Why do lesions in the rodent anterior thalamic nuclei cause such severe spatial deficits?

Abstract

Lesions of the rodent anterior thalamic nuclei cause severe deficits to multiple spatial learning tasks. Possible explanations for these effects are examined, with particular reference to T-maze alternation. Anterior thalamic lesions not only impair allocentric place learning but also disrupt other spatial processes, including direction learning, path integration, and relative length discriminations, as well as aspects of nonspatial learning, e.g., temporal discriminations. Working memory tasks, such as T-maze alternation, appear particularly sensitive as they combine an array of these spatial and nonspatial demands. This sensitivity partly reflects the different functions supported by individual anterior thalamic nuclei, though it is argued that anterior thalamic lesion effects also arise from covert pathology in sites distal to the thalamus, most critically in the retrosplenial cortex and hippocampus. This two-level account, involving both local and distal lesion effects, explains the range and severity of the spatial deficits following anterior thalamic lesions. These findings highlight how the anterior thalamic nuclei form a key component in a series of interdependent systems that support multiple spatial functions.

Keywords: Alternation; Amnesia; Direction; Fornix; Learning; Mammillary bodies; Memory; Navigation; Space; Thalamus.

Fig. 1

T-maze (upper) and cross-maze (lower) arrangements used to test spatial alternation. The bold line depicts the barrier used on sample runs (solid arrow) to control the arm choice by the animal. The dashed arrow shows the correct arm in the choice test. The cross-mazes show how opposing start positions can be used for the sample run and choice test in order to disrupt egocentric and directional alternation.

Fig. 2

Schematic diagram illustrating how the rat hippocampal formation is associated with distinct sets of parallel, anterior thalamic connections. Connections conveyed via the fornix from the subiculum are shown with dashed lines. (Note that AD also receives nonfornical inputs from the postubiculum.) Double-headed arrows depict reciprocal connections. Abbreviations: DTG, dorsal tegmental nucleus of Gudden; MTT, mammillothalamic tract; VTGa, ventral tegmental nucleus of Gudden, pars anterior; VTGp, ventral tegmental nucleus of Gudden, pars posterior.

Fig. 3

Performance of rats on reinforced T-maze alternation with lesions of the anterior thalamic nuclei (ANT) and closely related structures.
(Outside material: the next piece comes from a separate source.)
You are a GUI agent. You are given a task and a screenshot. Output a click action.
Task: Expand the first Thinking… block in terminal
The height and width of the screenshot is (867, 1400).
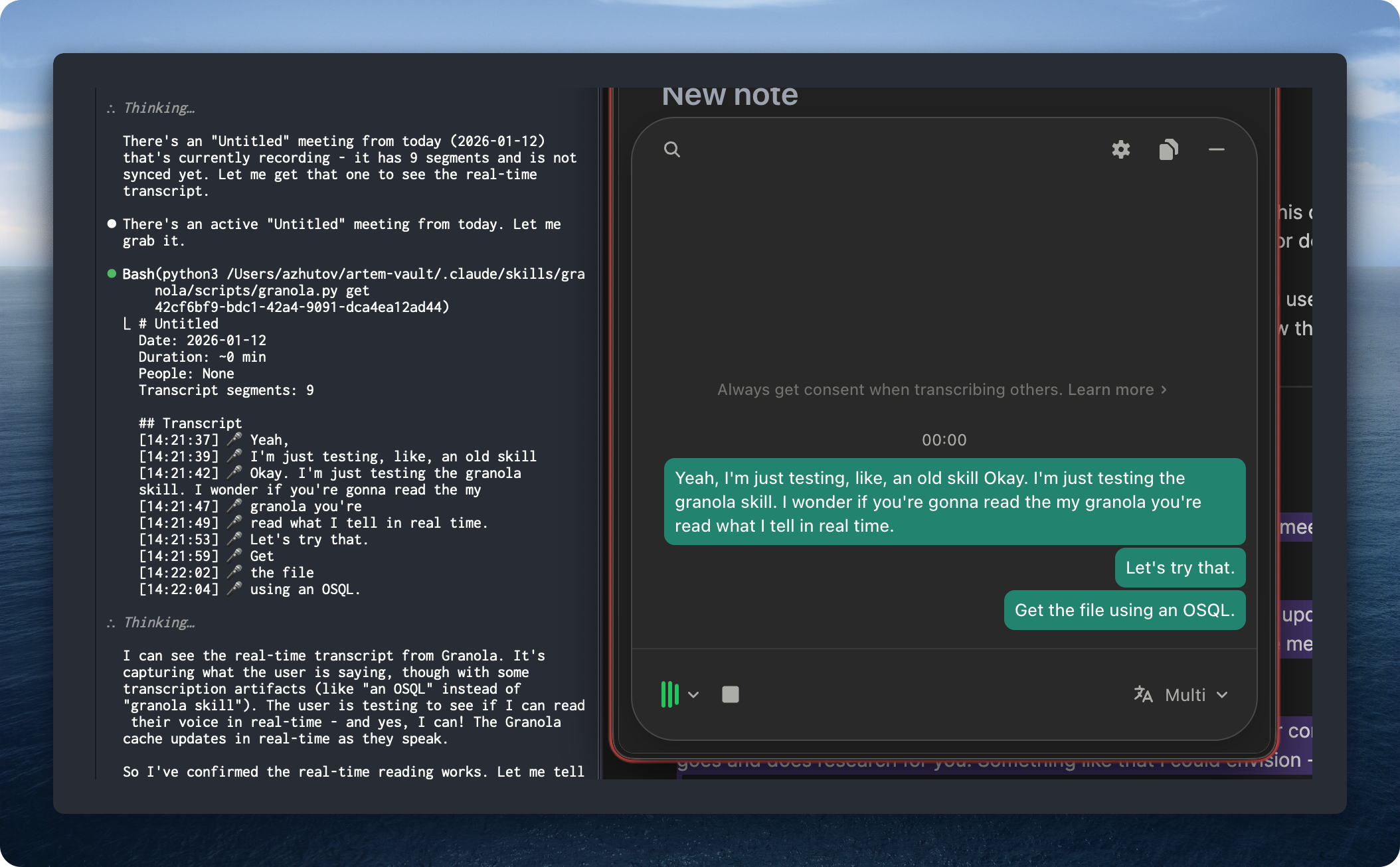tap(159, 108)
The upper graph shows comparison performance (chance is 50%) from rats with fornix (FNX), mammillary body (MMB) and Sham lesions (Aggleton et al., 1995a,b), as well as rats with hippocampal (HPC) lesions (Aggleton et al., 1986). The lower graph compares the performance of rats with selective lesions centred in the anteromedial nucleus (AM), or the anteroventral and anterodorsal nuclei (AV/AD), as well as rats with combined lesions (ANT) involving all anterior thalamic nuclei (Aggleton et al., 1996). In all studies there was a retention interval of 10–15 s between the sample and choice run of each trial. The inter-trial interval was ∼4 min.

Fig. 4

Schematic diagram showing some of the interconnections between sites implicated in spatial learning in rodents and anterograde amnesia in humans. Abbreviations: ATN—anterior thalamic nuclei; BF—basal forebrain (including septum and diagonal band); HPC/SUB—hippocampal formation (including subiculum); LD—laterodorsal thalamic nucleus; MB—mammillary bodies; PARAH—parahippocampal region; PFC—prefrontal cortex; RE—nucleus reuniens of the thalamus; RSC—retrosplenial cortex; TG—tegmental nucleus of Gudden.

Fig. 5

Photomicrographs of brightfield coronal sections showing the extent of Fos protein staining (dark cells) in the retrosplenial cortex in rats with anterior thalamic lesions (ATN) or sham surgeries. The sections are taken from two subareas within the granular retrosplenial cortex (Rga and Rgb). The arrows highlight the dense Fos-positive staining in layer II in the sham controls, which contrasts with the marked depletion of Fos in the same layer in the rats with anterior thalamic lesions. The absence of Fos staining contrasts with the fact that the neurons are still present (e.g., when visualised with Nissl or NeuN staining).